Could it work to try get() first without synchronize and if it returns null or throws an exception, just try again in a synchronize(itemsMap) block? I have no experience with doing such a thing with a (Weak)HashMap... Could a synchronized put() fail if there is an unsycnchronized get() at the same time?

I think I will try that unless someone tells me it can't work...?

If it was worth a try:

Any tips on tests I could run to compare performance of Groovy master with this branch (and verify that it is thread-safe)? I know there are tests in the benchmark directory of the groovy sources - which one(s) could I maybe run for this?

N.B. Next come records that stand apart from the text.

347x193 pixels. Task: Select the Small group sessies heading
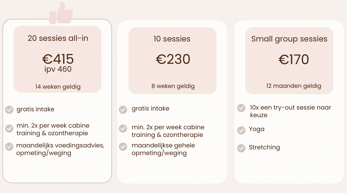[x=289, y=39]
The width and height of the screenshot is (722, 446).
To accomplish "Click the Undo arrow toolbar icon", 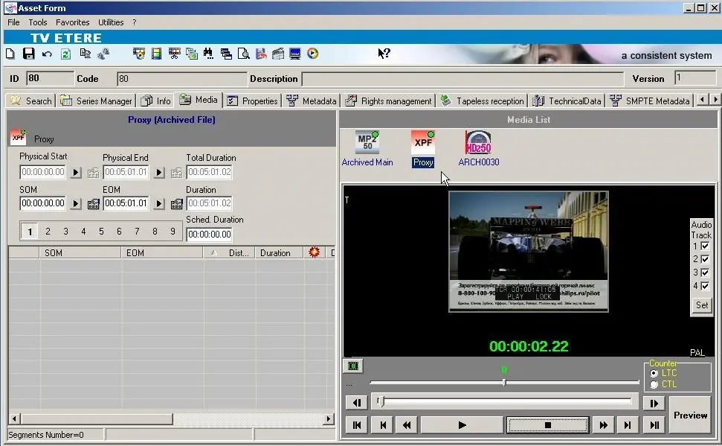I will [47, 54].
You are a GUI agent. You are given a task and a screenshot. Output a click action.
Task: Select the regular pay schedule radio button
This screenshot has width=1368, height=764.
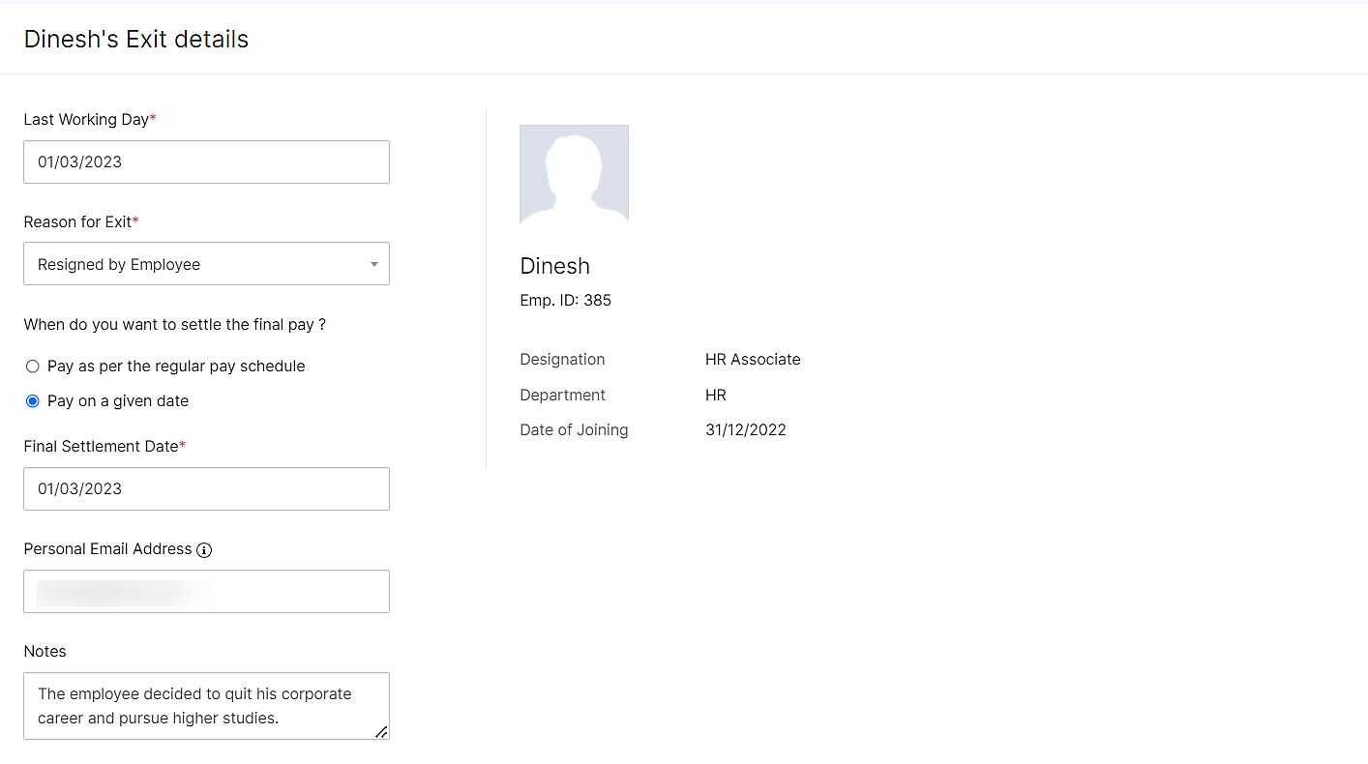(x=33, y=367)
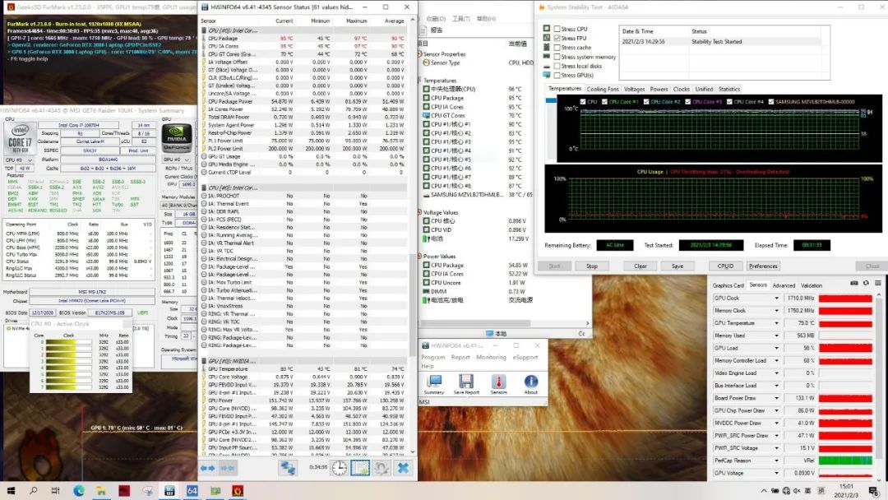888x500 pixels.
Task: Click the Preferences button
Action: point(763,266)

Actually, the fact that classes would be collected on-the-fly would reduce the size of itemsMapm which would in principle shorten access times, but maybe not significantly - would have to be seen then...

Alain


On 18.05.16 10:02, Alain Stalder wrote:

On 18.05.16 09:10, Jochen Theodorou wrote:
     private static class GlobalClassSet {

         //private final ManagedLinkedList<ClassInfo> items = new
ManagedLinkedList<ClassInfo>(weakBundle);
private final WeakHashMap<Class,WeakReference<ClassInfo>> items
= new WeakHashMap<Class,WeakReference<ClassInfo>>();

would be actually interesting to keep the list and see if it can still garbage collect

Looks like it can. (As I would have expected because ClassInfo.remove(clazz) did not touch that list before and that was sufficient to get GC on-the-fly provided you also do Introspector.flushFromCaches(clazz) ):

--
    private static class GlobalClassSet {

private final ManagedLinkedList<ClassInfo> itemsList = new ManagedLinkedList<ClassInfo>(weakBundle); private final WeakHashMap<Class,WeakReference<ClassInfo>> itemsMap = new WeakHashMap<Class,WeakReference<ClassInfo>>();

        public int size(){
            return values().size();
        }

        public int fullSize(){
            return values().size();
        }

        public Collection<ClassInfo> values(){
            synchronized(itemsList){
                return Arrays.asList(itemsList.toArray(new ClassInfo[0]));
            }
        }

        public void add(ClassInfo value){
            synchronized(itemsList) {
                itemsList.add(value);
            }
            synchronized(itemsMap) {
itemsMap.put(value.klazz, new WeakReference<ClassInfo>(value));
            }
        }

        public ClassInfo get(Class cls) {
            WeakReference<ClassInfo> ref;
            synchronized(itemsMap) {
                ref = itemsMap.get(cls);
            }
            ClassInfo info;
            if (ref == null) {
//System.out.println("ClassInfo Ref is null: " + cls.getName());
                info = new ClassInfo(cls);
                synchronized (itemsMap) {
                    itemsMap.put(cls, new WeakReference<ClassInfo>(info));
                }
                return info;
            }
            info = ref.get();
            if (info == null) {
//System.out.println("ClassInfo is null: " + cls.getName());
                info = new ClassInfo(cls);
                itemsMap.put(cls, new WeakReference<ClassInfo>(info));
                return info;
            }
            return info;
        }

    }
--

$ java -XX:MaxMetaspaceSize=64m -Xmx512m -cp .:groovy-2.5.0-SNAPSHOT.jar ClassGCTester -cp filling/ -parent tester -classes GroovyFilling
(does a Introspector.flushFromCaches(clazz) for each loaded class)

Secs Test classes Metaspace/PermGen Heap Load time Create time Run time Cleanup time #loaded #remaining used committed used committed average average average average 0 1 1 6.3m 6.5m 13.4m 245.5m 0.890ms 14.308ms 0.026168ms 0.019285ms 1 435 435 8.9m 10.1m 22.1m 245.5m 0.365ms 1.825ms 0.000064ms 0.000009ms 2 1202 1202 11.9m 14.6m 66.1m 245.5m 0.280ms 1.314ms 0.000024ms 0.000001ms 3 2197 2197 15.7m 20.4m 83.8m 309.5m 0.240ms 1.070ms 0.000010ms 0.000001ms 4 3247 966 11.0m 16.8m 16.5m 242.0m 0.226ms 0.959ms 0.000006ms 0.000000ms 5 4396 2115 15.4m 20.3m 44.5m 238.0m 0.208ms 0.886ms 0.000005ms 0.000000ms 6 5415 3134 19.3m 26.0m 54.4m 235.5m 0.202ms 0.863ms 0.000009ms 0.000000ms 7 6458 667 9.8m 18.0m 94.7m 266.5m 0.203ms 0.839ms 0.000003ms 0.000000ms 8 7550 1759 14.0m 21.4m 122.0m 268.5m 0.198ms 0.821ms 0.000003ms 0.000000ms 9 8748 2957 18.6m 25.9m 46.3m 268.5m 0.191ms 0.799ms 0.000003ms 0.000000ms
[...]

Very interesting because the list contains references to the class and yet it can be garbage collected on-the-fly... Maybe that could help to find a solution?